■ EXERCISE INSTRUCTIONS ■
Format the items below as a JSON list of strings, one string per line and blank lines omitted, covering everything from the line containing "The image size is (563, 455)." down to the line containing "(x=727, y=1004)", both included.

Items in a dataset
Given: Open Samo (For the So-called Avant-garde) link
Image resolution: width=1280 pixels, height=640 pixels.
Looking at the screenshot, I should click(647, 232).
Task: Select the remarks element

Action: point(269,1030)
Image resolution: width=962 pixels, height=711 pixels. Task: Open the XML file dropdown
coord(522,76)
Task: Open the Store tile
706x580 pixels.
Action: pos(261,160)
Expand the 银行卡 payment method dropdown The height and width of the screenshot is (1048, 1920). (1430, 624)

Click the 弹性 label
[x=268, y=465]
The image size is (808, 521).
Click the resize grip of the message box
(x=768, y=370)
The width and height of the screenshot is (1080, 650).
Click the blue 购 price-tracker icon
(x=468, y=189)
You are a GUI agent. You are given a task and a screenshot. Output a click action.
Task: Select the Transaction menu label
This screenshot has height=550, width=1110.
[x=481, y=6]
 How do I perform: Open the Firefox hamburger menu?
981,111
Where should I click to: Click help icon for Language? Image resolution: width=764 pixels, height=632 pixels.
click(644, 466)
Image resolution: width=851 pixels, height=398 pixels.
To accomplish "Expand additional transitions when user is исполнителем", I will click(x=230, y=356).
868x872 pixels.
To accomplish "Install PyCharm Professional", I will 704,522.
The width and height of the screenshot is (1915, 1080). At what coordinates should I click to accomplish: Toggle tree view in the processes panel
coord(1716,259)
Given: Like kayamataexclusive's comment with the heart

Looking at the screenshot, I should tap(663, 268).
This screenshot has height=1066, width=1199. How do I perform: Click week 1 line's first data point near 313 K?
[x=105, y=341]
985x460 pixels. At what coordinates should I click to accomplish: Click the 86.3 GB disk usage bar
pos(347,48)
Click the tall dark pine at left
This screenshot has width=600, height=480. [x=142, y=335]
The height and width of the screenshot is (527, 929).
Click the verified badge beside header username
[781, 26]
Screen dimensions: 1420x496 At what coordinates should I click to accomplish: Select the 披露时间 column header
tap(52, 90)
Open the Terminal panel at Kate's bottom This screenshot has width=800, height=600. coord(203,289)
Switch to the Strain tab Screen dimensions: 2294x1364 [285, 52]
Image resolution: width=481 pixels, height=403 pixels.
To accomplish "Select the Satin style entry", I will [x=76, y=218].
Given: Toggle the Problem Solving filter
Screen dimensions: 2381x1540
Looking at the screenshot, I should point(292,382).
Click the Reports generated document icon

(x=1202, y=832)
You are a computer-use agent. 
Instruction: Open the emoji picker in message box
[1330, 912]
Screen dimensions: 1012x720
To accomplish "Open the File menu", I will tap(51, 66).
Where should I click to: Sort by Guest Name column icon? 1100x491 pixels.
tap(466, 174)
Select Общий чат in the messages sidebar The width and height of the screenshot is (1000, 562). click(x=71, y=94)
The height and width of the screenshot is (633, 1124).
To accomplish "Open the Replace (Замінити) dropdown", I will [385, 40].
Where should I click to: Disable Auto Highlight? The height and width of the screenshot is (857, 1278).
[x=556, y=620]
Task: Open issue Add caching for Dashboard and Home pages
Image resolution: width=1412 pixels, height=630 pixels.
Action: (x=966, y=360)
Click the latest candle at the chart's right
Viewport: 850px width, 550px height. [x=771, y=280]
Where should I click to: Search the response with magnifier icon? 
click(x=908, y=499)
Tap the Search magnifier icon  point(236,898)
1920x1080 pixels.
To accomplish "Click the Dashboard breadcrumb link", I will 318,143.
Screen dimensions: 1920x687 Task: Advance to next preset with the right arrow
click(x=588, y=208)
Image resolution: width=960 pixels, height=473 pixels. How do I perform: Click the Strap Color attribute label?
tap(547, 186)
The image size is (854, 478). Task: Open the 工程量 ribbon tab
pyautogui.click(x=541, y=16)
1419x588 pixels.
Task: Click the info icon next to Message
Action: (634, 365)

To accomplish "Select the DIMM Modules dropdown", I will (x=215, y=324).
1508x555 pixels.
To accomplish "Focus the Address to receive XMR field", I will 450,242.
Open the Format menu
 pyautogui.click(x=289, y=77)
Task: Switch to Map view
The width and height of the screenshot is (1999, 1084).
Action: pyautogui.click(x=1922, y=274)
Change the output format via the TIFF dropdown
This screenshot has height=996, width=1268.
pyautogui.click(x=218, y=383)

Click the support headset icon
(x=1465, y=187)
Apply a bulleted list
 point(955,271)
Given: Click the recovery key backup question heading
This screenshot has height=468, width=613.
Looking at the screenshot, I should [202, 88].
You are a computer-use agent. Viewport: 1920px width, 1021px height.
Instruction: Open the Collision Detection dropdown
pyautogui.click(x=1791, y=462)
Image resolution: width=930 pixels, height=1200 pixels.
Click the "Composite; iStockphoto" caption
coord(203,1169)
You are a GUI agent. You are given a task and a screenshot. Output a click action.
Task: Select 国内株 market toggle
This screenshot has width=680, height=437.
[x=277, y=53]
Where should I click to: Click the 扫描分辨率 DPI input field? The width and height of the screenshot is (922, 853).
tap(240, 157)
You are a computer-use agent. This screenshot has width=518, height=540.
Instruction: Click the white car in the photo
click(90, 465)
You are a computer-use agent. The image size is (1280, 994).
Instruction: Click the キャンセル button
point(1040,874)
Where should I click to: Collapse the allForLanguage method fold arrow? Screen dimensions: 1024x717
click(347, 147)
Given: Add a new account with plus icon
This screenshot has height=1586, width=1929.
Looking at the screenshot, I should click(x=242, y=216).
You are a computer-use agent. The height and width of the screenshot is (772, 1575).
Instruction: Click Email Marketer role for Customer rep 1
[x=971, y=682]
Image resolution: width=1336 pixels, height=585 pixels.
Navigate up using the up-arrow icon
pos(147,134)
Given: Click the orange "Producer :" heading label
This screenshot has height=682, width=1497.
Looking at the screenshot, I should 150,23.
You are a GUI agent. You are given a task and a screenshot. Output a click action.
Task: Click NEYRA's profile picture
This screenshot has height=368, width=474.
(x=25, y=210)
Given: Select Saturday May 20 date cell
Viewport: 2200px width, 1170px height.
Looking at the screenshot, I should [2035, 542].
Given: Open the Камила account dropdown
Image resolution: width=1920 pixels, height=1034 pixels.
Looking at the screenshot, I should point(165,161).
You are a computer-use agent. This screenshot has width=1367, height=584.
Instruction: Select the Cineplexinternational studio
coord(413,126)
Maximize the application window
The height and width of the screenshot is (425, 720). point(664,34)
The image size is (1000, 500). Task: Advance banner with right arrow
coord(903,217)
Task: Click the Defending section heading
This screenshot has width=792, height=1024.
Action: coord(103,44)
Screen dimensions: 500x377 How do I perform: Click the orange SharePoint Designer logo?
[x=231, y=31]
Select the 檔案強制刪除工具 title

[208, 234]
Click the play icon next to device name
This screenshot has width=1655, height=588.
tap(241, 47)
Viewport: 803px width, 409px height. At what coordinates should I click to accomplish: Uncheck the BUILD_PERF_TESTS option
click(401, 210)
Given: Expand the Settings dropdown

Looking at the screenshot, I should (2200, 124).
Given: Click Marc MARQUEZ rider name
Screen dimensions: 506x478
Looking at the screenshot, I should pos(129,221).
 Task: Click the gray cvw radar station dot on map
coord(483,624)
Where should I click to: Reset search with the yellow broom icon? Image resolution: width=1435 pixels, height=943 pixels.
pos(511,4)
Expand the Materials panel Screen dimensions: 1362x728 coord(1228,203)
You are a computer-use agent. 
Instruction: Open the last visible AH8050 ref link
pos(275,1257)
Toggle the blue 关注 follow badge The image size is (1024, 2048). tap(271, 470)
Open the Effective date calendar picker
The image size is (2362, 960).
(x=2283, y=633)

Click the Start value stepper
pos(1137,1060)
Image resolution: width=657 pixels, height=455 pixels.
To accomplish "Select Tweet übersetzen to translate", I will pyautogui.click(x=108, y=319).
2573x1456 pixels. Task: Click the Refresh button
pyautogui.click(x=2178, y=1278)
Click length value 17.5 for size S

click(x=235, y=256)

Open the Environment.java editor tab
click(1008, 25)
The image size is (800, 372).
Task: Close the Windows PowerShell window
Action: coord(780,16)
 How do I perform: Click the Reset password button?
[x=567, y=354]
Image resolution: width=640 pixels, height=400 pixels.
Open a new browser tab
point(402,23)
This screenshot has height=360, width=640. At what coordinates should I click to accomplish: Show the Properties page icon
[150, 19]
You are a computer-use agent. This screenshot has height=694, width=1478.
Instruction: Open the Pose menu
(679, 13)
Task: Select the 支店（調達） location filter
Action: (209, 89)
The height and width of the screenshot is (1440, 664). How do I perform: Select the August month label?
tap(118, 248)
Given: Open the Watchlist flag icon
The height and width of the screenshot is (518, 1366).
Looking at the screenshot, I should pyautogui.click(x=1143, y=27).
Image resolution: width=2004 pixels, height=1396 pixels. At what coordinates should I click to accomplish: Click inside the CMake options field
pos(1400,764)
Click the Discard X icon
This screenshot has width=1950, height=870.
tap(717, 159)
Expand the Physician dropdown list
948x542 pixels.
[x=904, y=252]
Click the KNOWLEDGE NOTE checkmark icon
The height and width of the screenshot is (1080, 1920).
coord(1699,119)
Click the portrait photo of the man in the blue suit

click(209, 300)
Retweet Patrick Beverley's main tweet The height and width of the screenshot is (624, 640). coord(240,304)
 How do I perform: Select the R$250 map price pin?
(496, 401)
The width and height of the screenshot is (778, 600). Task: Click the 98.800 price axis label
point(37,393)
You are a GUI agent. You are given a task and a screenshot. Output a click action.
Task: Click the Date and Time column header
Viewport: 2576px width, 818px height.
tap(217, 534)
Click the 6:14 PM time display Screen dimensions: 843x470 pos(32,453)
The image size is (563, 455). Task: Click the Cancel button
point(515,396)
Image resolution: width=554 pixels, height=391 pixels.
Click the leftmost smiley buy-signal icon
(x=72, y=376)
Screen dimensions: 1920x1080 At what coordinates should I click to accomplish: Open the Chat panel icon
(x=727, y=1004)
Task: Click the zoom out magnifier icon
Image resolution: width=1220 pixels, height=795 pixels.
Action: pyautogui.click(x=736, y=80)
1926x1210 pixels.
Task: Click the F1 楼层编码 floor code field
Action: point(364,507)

■ TASK RESULT ■
[
  "The image size is (563, 455). Task: Click the Cancel button",
  "point(515,396)",
  "Image resolution: width=554 pixels, height=391 pixels.",
  "Click the leftmost smiley buy-signal icon",
  "(x=72, y=376)",
  "Screen dimensions: 1920x1080 At what coordinates should I click to accomplish: Open the Chat panel icon",
  "(x=727, y=1004)"
]